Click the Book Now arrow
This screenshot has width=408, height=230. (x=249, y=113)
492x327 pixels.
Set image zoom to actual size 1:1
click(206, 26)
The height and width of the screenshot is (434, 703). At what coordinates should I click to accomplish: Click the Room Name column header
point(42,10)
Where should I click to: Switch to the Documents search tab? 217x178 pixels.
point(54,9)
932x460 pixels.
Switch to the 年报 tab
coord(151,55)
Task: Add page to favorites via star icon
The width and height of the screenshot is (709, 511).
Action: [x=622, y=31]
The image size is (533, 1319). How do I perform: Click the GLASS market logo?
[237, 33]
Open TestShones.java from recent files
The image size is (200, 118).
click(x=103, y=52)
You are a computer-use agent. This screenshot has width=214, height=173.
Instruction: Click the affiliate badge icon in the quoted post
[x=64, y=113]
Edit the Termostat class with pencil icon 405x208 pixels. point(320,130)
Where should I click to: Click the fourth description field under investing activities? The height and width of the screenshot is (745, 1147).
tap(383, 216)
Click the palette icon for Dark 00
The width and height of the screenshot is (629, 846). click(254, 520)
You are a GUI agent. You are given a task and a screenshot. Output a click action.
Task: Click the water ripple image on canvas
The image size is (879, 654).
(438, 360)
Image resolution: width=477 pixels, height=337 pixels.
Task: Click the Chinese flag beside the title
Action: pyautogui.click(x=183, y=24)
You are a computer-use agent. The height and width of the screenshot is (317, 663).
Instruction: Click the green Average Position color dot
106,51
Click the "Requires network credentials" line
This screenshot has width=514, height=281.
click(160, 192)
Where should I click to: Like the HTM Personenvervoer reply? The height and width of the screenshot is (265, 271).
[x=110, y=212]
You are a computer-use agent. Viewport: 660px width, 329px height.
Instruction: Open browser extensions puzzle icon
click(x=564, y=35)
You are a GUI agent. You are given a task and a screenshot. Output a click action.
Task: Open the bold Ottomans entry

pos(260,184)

EXERCISE OBJECTIVE
Put down each entry again, unchanged and complete.

RESPONSE BELOW
Click the Book Now arrow
This screenshot has width=408, height=230. (x=249, y=113)
492x327 pixels.
Set image zoom to actual size 1:1
click(206, 26)
The height and width of the screenshot is (434, 703). At what coordinates should I click to accomplish: Click the Room Name column header
point(42,10)
Where should I click to: Switch to the Documents search tab? 217x178 pixels.
point(54,9)
932x460 pixels.
Switch to the 年报 tab
coord(151,55)
Task: Add page to favorites via star icon
The width and height of the screenshot is (709, 511).
Action: [x=622, y=31]
The image size is (533, 1319). How do I perform: Click the GLASS market logo?
[237, 33]
Open TestShones.java from recent files
The image size is (200, 118).
click(x=103, y=52)
You are a computer-use agent. This screenshot has width=214, height=173.
Instruction: Click the affiliate badge icon in the quoted post
[x=64, y=113]
Edit the Termostat class with pencil icon 405x208 pixels. point(320,130)
Where should I click to: Click the fourth description field under investing activities? The height and width of the screenshot is (745, 1147).
tap(383, 216)
Click the palette icon for Dark 00
The width and height of the screenshot is (629, 846). click(254, 520)
You are a GUI agent. You are given a task and a screenshot. Output a click action.
Task: Click the water ripple image on canvas
The image size is (879, 654).
(438, 360)
Image resolution: width=477 pixels, height=337 pixels.
Task: Click the Chinese flag beside the title
Action: pyautogui.click(x=183, y=24)
You are a computer-use agent. The height and width of the screenshot is (317, 663).
Instruction: Click the green Average Position color dot
106,51
Click the "Requires network credentials" line
This screenshot has width=514, height=281.
click(160, 192)
Where should I click to: Like the HTM Personenvervoer reply? The height and width of the screenshot is (265, 271).
[x=110, y=212]
You are a computer-use agent. Viewport: 660px width, 329px height.
Instruction: Open browser extensions puzzle icon
click(x=564, y=35)
You are a GUI agent. You are given a task and a screenshot. Output a click action.
Task: Open the bold Ottomans entry

pos(260,184)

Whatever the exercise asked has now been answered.